## GIVEN REQUEST
Rewrite the data below from the line containing "How do I perform: Click" through the end of the data, keeping the requests and multiplying every coordinate in the answers by 1.1, rounded to whole numbers with halves rounded up. Leave the pictures out of your answer.

Extracted data

• • •

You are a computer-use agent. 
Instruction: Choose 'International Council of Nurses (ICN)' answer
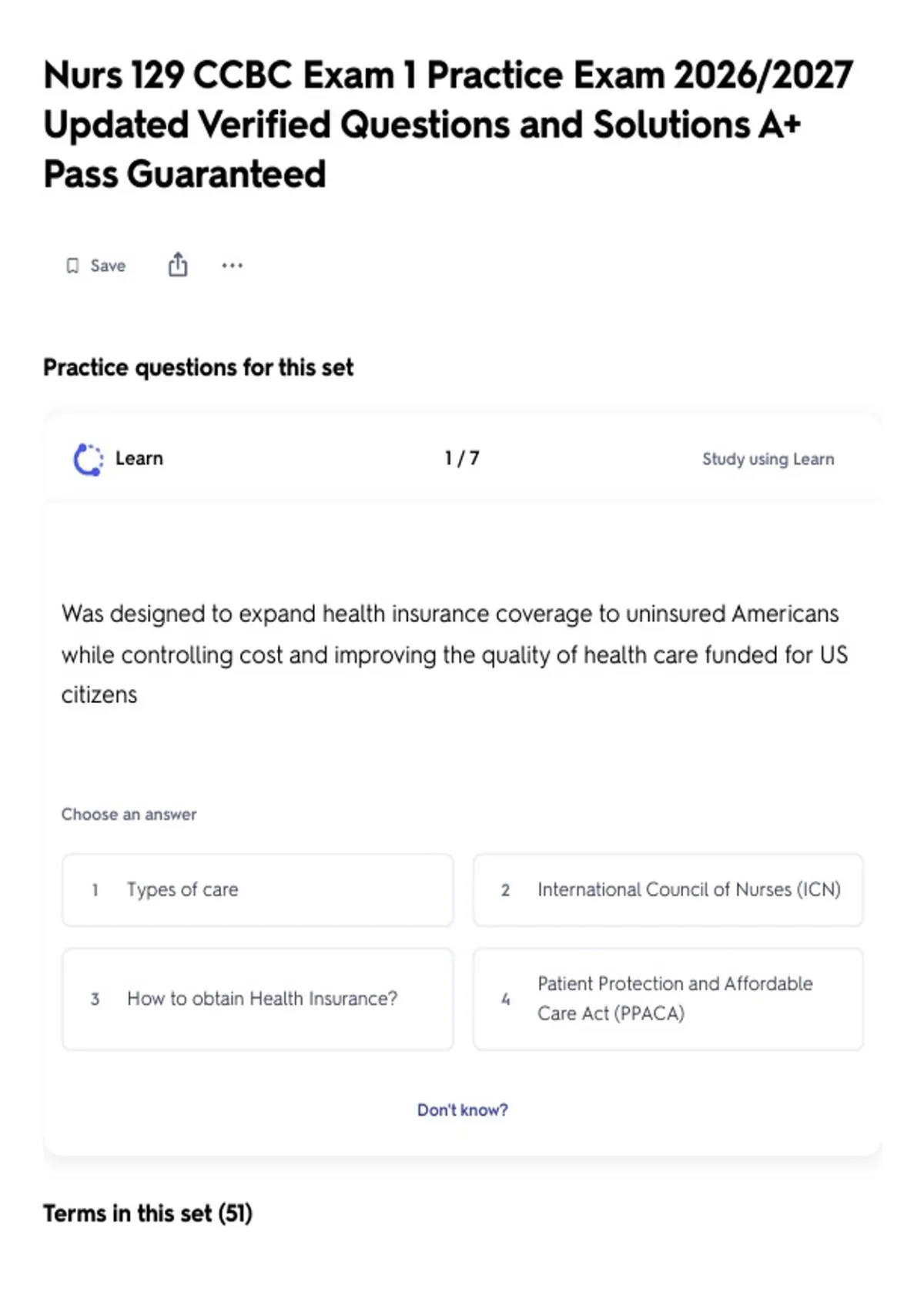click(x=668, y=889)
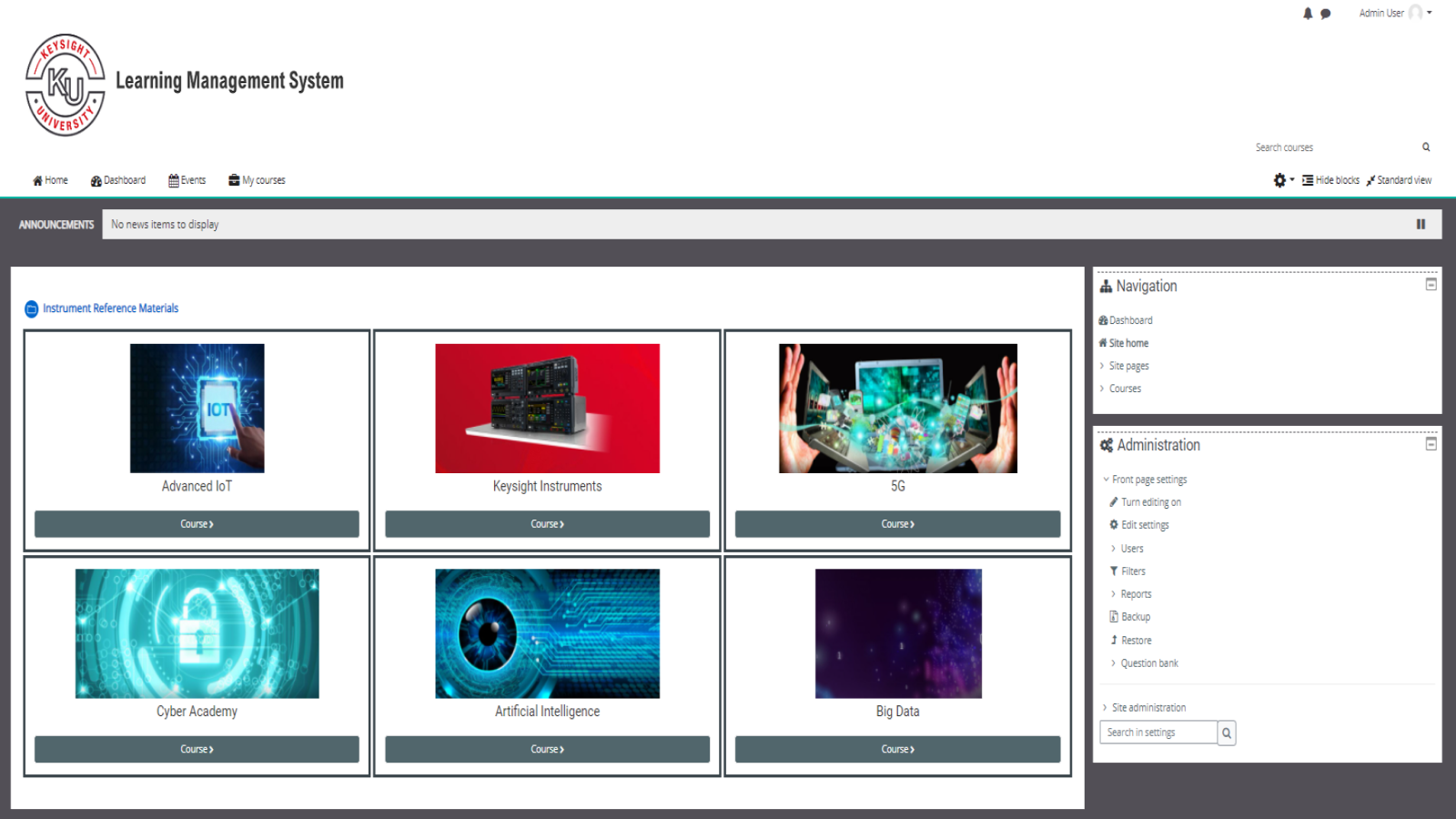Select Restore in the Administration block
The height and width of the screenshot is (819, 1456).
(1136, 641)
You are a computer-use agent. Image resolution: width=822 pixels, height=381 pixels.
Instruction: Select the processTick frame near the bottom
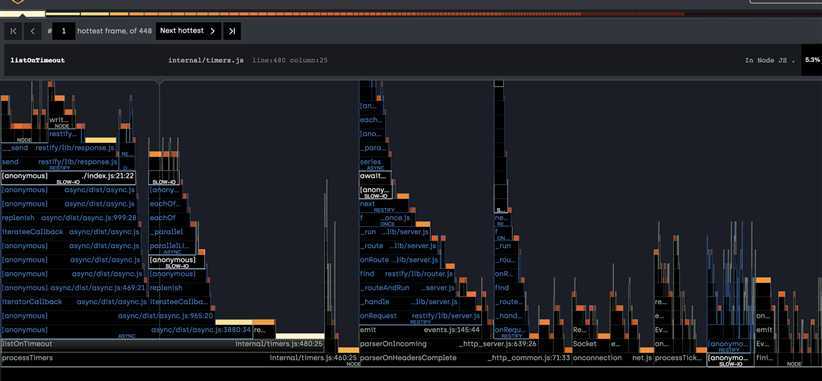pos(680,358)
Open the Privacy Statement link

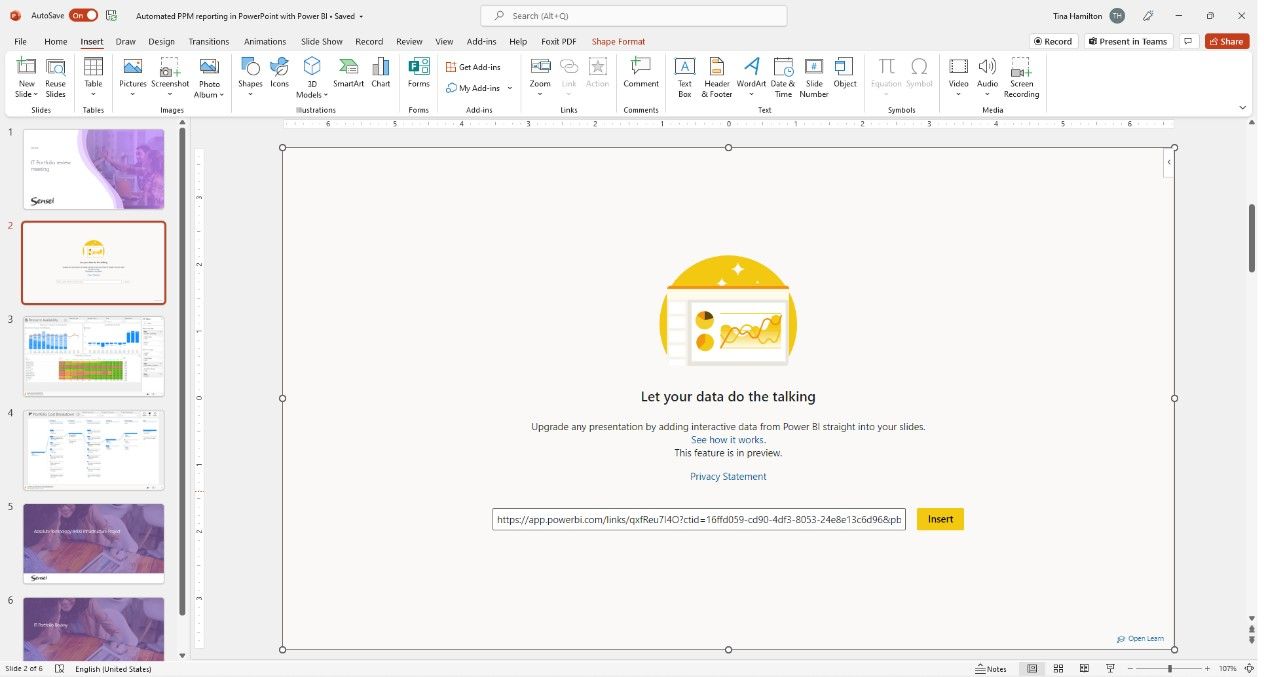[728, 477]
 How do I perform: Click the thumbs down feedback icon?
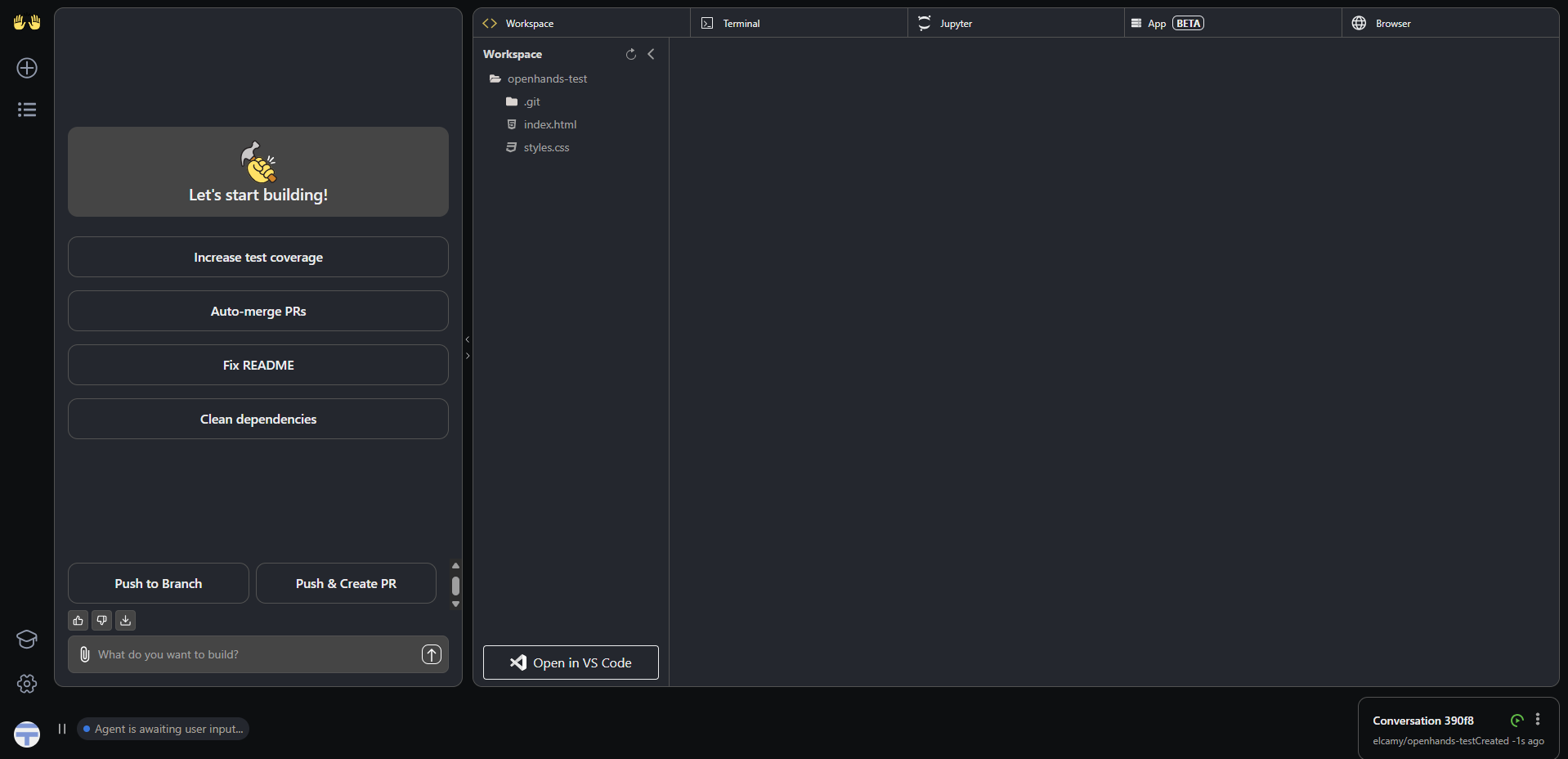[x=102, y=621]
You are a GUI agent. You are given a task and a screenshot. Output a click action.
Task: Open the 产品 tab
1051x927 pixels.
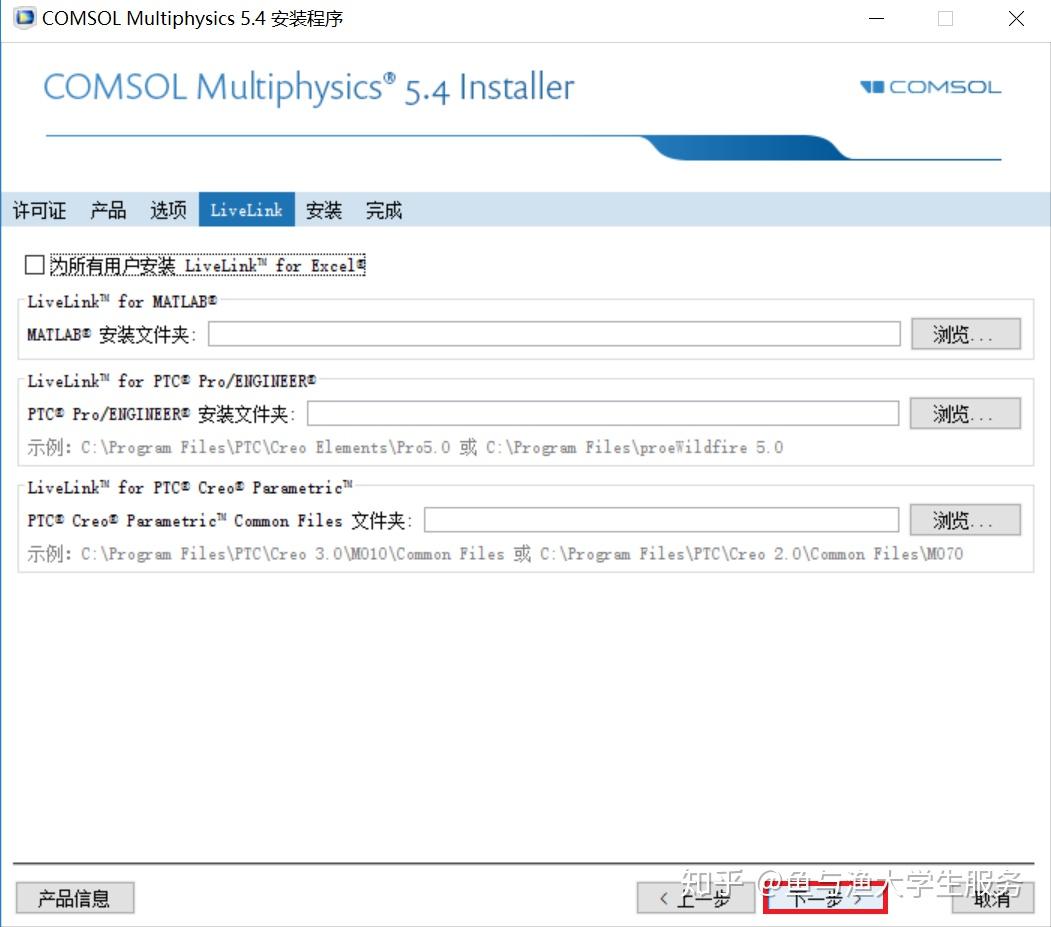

• • •

## EXPECTED ANSWER
 How do I perform: Click the thumbs down feedback icon?
[x=112, y=683]
You are a GUI agent. You are given a task and a screenshot. Output a click action.
Task: Open the 产品 tab
1051x927 pixels.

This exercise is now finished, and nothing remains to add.